Os cemitérios como os conhecemos hoje – murados, em geral afastados das povoações, com portão e horário de funcionamento – existem apenas há cerca de duzentos anos.

No Antigo Regime – o longo período da História da Europa ocidental que antecedeu a Revolução Francesa e as revoluções liberais que ela inspirou –, os mortos eram sepultados nas igrejas (os principais) ou no adro delas (a gente comum). Numa sociedade rigidamente hierarquizada e profundamente religiosa, em que a vida era encarada como uma caminhada para se merecer o Céu e o que contava não era tanto o indivíduo mas o coletivo (o povo de Deus), a morte era entendida em geral como uma libertação: preparava-se, morria-se em casa, em família e depois enterrava-se o morto junto dos demais, muitas vezes em vala comum, sem honras nem epitáfios, ao pé da igreja. De modo que vivos e mortos comungavam o mesmo espaço e os vivos passavam pelo meio dos seus mortos cada vez que iam à missa.

O triunfo da burguesia e das ideias liberais veio criar uma sociedade nova, fundada nos valores iluministas da liberdade, da igualdade e da fraternidade que privilegia o indivíduo, o trabalho, a razão e a ciência e progressivamente se seculariza e se afasta de Deus e da Igreja. É esta sociedade, construída a partir dos finais do século XVIII e princípios do século XIX – a sociedade em que vivemos nós hoje – que impõe a criação dos cemitérios civis, fora das povoações, circundados por altos muros e que reservam um espaço para cada morto, segundo a lógica Um homem, um voto / Um homem, uma campa. E um nome. E um epitáfio. E depois uma fotografia. E o muito mais que podemos descobrir nos nossos cemitérios.

Quem faz os cemitérios não são os mortos. São os vivos. E fazem-nos não apenas para os mortos, mas também (para não dizermos sobretudo) para os vivos. Por isso, a organização da cidade dos mortos – com as suas avenidas, os diferentes tipos de habitações que contém, a forma de as embelezar, as suas relações de vizinhança, a hierarquização dos seus espaços – obedece a critérios semelhantes aos da cidade dos vivos.

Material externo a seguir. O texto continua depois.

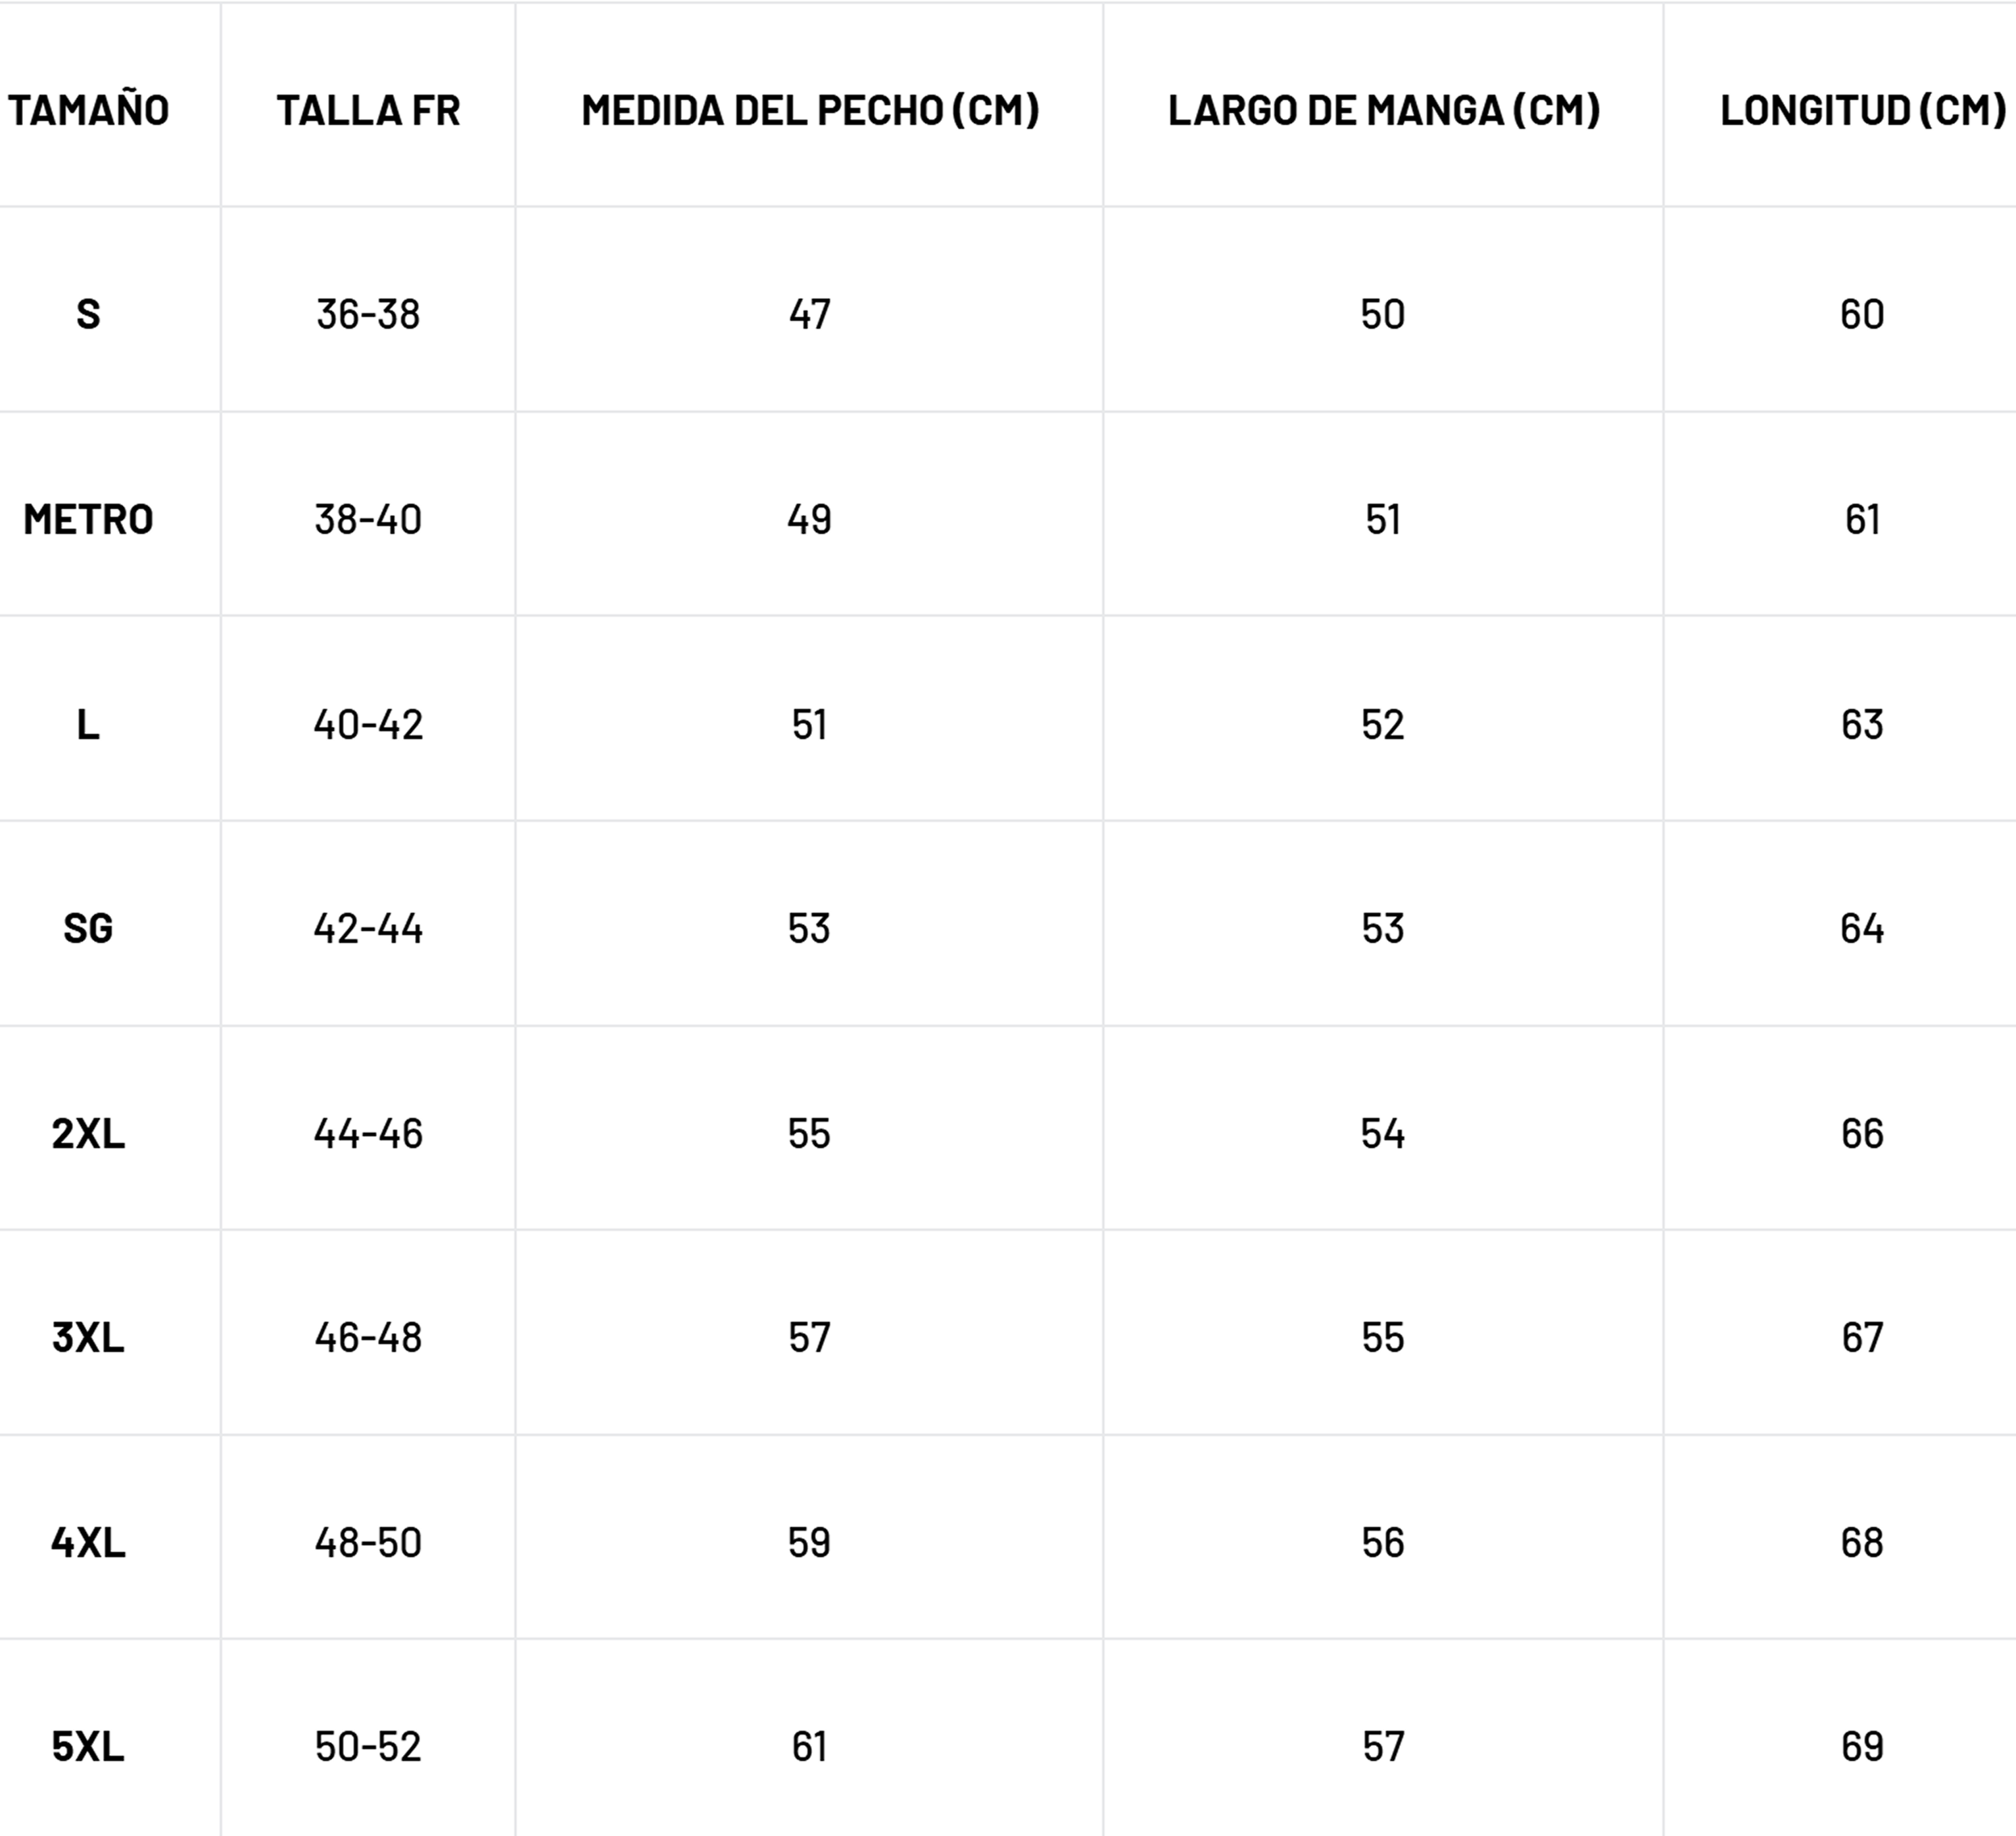Click the 3XL size row label
2016x1836 pixels.
(x=88, y=1337)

Assim, os cemitérios funcionam como espelhos das aldeias, vilas ou cidades que os produzem. O conhecimento de uma qualquer comunidade ficará sempre incompleto se não incluir o seu cemitério.

Por outro lado, o cemitério é, em si mesmo, um museu: é um campo de memórias e de homenagens que oferece uma imensidão de elementos de trabalho e um repositório de peças de arte de diferentes épocas que são sinais mais duradouros de atitudes e de relações efemeramente existentes no mundo dos vivos.

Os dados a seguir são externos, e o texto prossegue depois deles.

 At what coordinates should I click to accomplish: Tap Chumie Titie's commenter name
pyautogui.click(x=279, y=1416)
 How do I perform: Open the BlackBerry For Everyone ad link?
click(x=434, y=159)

Ao longo dos séculos não é a morte que tem mudado. É a vida. E a criação dos cemitérios contemporâneos, ou seja, a criação da cidade dos mortos, separada do mundo dos vivos, não representa apenas uma simples mudança de lugar de enterramento: significa sobretudo uma profunda alteração de paradigma da nossa existência na Terra.